By Mark Ward
BBC News Online technology correspondent
Carrying a mobile phone? Then someone could be tracking your every movement and know where you are. Big Brother? Perhaps, but it could just be a Mexican restaurant wanting to invite you in for dinner.
Location-bases services look set to take-off
Your mobile phone says a lot about you.
The type of handset you own, the fascia you choose for it, the ringtone, even how quickly you answer it are good clues to how you think of yourself.
But soon your mobile phone could be saying a lot more about you and your lifestyle as handsets evolve into devices that know where they are and share this information with almost anyone that wants to know it.
"All the big four operators now offer a commercial service so you can send them a telephone number and they will tell you where it is," said Colin Bates, chief technology officer at location services company Mobile Commerce.

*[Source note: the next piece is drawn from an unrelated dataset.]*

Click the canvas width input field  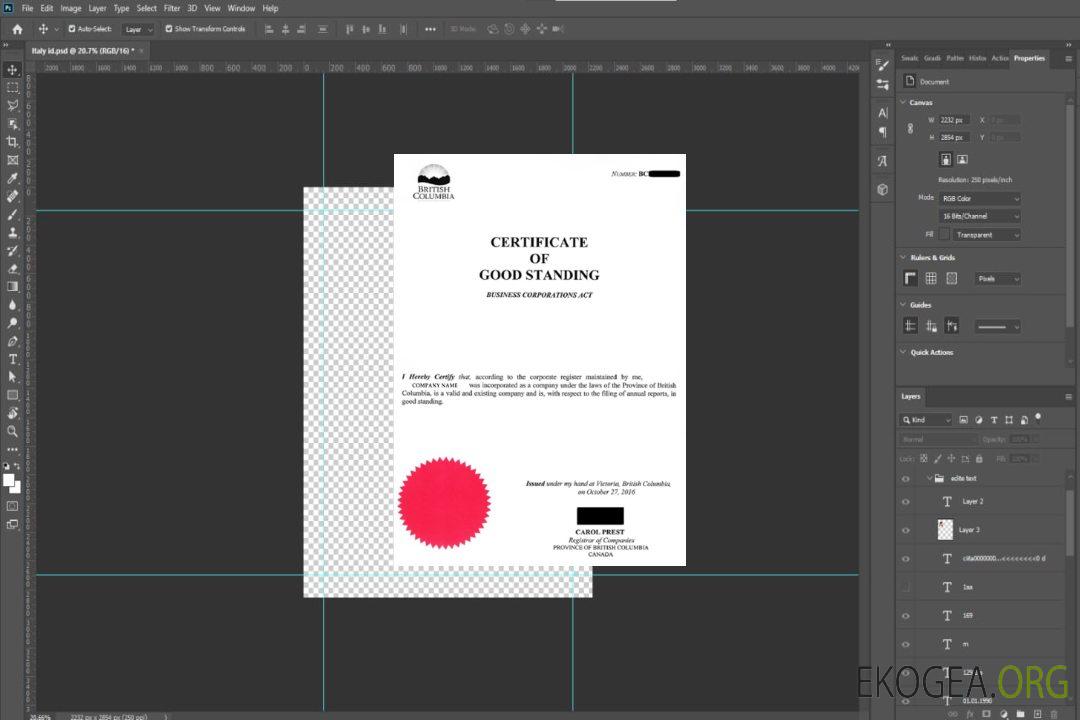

For years many companies have dreamed of using handset location as the basis for a range of services that let you know such things as the position of the nearest cashpoint, pub or Mexican restaurant.

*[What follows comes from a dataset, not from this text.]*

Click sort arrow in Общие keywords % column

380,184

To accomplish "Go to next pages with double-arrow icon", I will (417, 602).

Before now network operators have offered these services to their own subscribers and few others.
But location-based services are going to be much more common, now that locations can be requested for a few pence a time and firms such as Mobile Commerce and Verilocation are springing up to funnel location requests to the various networks.
The location system works best in urban areas covered by lots of base stations that have overlapping coverage. This lets operators give a location fix accurate to about 200 metres.
In rural areas the accuracy worsens because there are fewer base stations to use as a guide to a handset's location.
Already location maps are pretty accurate
"It is not as precise as the global positioning system, but it is good enough," said Mr Bates.
He said that the advent of cheap, location look-ups would kick off a huge range of uses that have previously been too expensive or fiddly to do.
Among the first users will be firms with fleets of vehicles that want to keep an eye on where their deliverymen and salesmen are going all day, said Mr Bates.
But it is likely that the biggest use of location services will be for consumers out and about in towns and city centres.
Family and friends
Already trials of location-based services based around discrete locations, such as out of town shopping malls, have shown that they are effective. Restaurants have filled empty tables and shops have tempted consumers by sending them text messages when they know they are near.
A report out this week by think tank Demos said that location services could be the "killer application" for future third-generation phones.
Demos believes that when phones can easily talk to other devices and maintain contact with the handsets of your friends so you always know where they, it will spur a huge take-up of such services.
Futuristic services could be tied to the buddy lists many people maintain on instant messaging systems that let you know when your mates are close-by so you never miss them.
They could even help the government realise its ambition to introduce per-journey charges for drivers, instead of a flat-rate road tax.
But you may not have to wait until 3G phones are widely available to get such services.
Location services could boost the takeup of road charging
Verilocation is already operating a web-based system that instantly produces a map of a handset's whereabouts.
Subscription to the service is costly, but you can even try the service for yourself once for free.
Andrew Overton, managing director of Verilocation, said currently most of its users were firms keen to track the movements of staff via their handsets, but in the future it would be pitching services to consumers.
Soon Verilocation plans to offer a service for families that lets worried parents find out where their offspring are. The service will cost a fixed amount every month and let family members check locations a few times per month.
Mr Overton said Data Protection legislation means that tracking cannot be done without consent of a handset owner.